Knock! Knock! Knock!

“Oh, shit. Matt … it’s Samantha!”

“Relax, Luce. Just let her in. Act normal. And keep going up and down.”

“Okay … dammit. Uhm, come in Sam!”

“Oh. You’re on your exercise ball this early? I hear that’s a great AB workout.”

“Ungh … yes, agh, it is! Oh … God. Uhm, it is a great … fuck, workout,” Lucille spoke, out of breath, as her torso bobbed up and down. The only part of her that could be seen was from the chest up, thanks to her gargantuan, custom-made, Italian, hardwood ebony desk. Magnifico!
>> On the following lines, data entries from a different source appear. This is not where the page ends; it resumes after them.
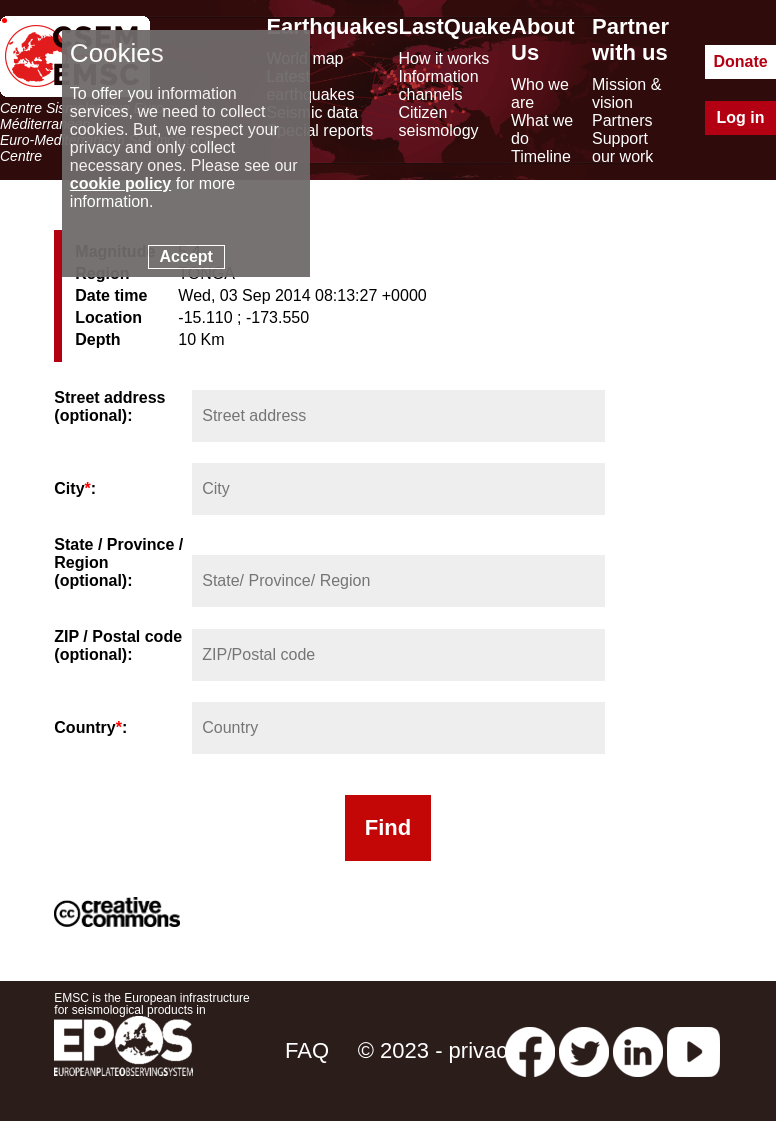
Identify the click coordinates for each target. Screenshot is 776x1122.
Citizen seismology (439, 121)
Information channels (439, 85)
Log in (741, 117)
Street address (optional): (109, 406)
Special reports (319, 130)
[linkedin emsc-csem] (638, 1050)
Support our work (622, 147)
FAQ (307, 1050)
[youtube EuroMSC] (693, 1050)
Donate (740, 61)
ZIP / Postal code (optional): (118, 645)
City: (75, 488)
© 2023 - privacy (438, 1050)
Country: (90, 727)
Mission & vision (626, 93)
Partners (622, 120)
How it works (444, 58)
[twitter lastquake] (584, 1050)
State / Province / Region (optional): (118, 562)
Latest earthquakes (310, 85)
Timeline (541, 156)
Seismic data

“You really seem into it, Lucy. I guess I’ll be leaving you alone now,” Samantha stated with a quirked eyebrow.

“Yeah, fuck, yeah. Bye,” Lucille waved her secretary goodbye.

“Heh, that was close,” Matt scoffed.

“Oh, Matt, you’re so big. I had no idea. Ungh. It’s huge. Just how big is it?”
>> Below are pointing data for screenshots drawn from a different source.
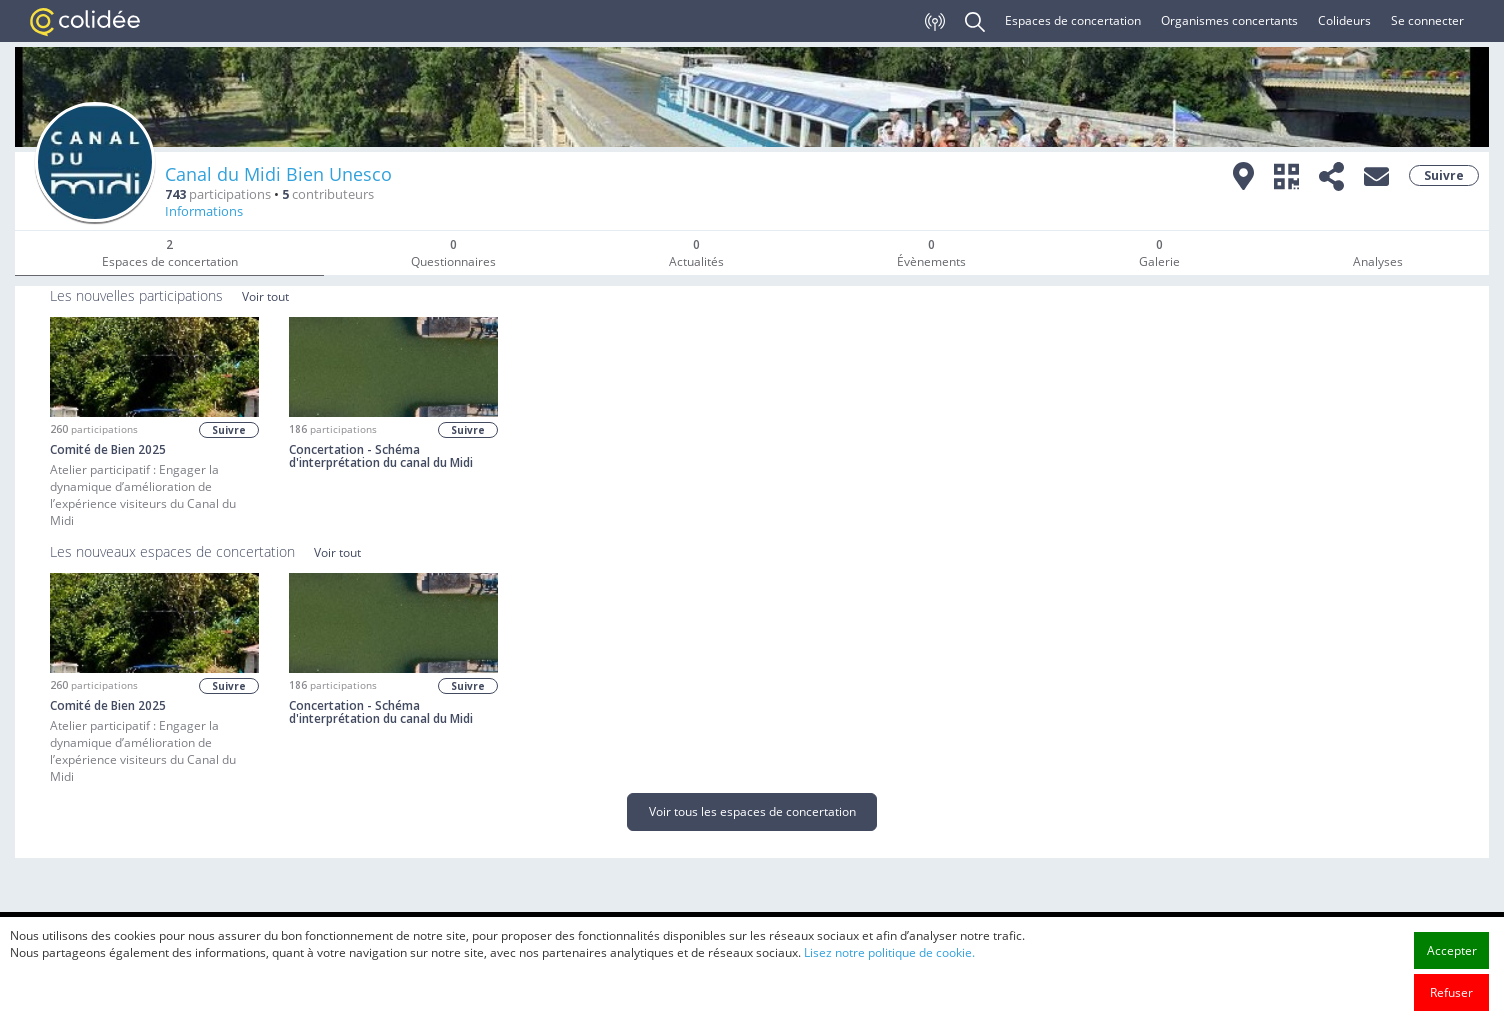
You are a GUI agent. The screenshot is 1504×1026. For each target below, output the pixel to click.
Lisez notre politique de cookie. (889, 974)
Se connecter (1427, 20)
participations (218, 194)
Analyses (1378, 261)
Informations (204, 211)
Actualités (696, 253)
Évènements (931, 253)
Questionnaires (453, 253)
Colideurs (1344, 20)
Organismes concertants (1229, 20)
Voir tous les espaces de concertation (752, 811)
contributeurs (328, 194)
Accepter (1452, 972)
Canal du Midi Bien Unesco (278, 174)
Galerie (1159, 253)
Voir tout (265, 296)
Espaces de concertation (1073, 20)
“Eight inches soft … twelve inches hard.”

“Fuck me,” Lucille’s eyes inflated like a blow-up doll.

“I’m doing you already, woman, what else do you want?”

“No, I meant ‘fuck me’ as an expression, you idiot.”

“Oh yeah. I knew that. Heh.”

“How’s the music?”

“It’s great. I love Gwen Stefani. Can I have these Beats®?”

“Sure. Whatever. Aah! My water’s gonna break if we keep this up.”

“It’s okay. I read somewhere online that this gives dimples to babies.”

The truth was … that was bull. Also, I borrowed her Beats® because I didn’t wanna hear my heartbeat as she pumped my Mr. Happy. This was my curse. I was a Roué. Always was, always is, and always will be. That I kept in mind as my back rubbed against the plush feeling of pelt-like material her rectangular office futon had. I folded back the back cushion so that I was safely tucked away from sight. Samantha would’ve freaked if she saw a man instead of an exercise ball.

Lucille’s gratifying moans piled as our momentum picked up. And as I came with what felt like warm silk, she met mine with her water breaking.

“Fuck. Lucille?”

“Matt. Can you take me to the hospital? And call my husband. Tell him what happened.”

“Yes, Ma’am,” my salutation as my punctuation left her orifice.

Reader: Meh ... this is heterosexual. This is a waste of time.

Matty Boi: Heh, then you obviously haven't read this before.

Reader: (eyes like a blow-up doll) uhm ... this BxB?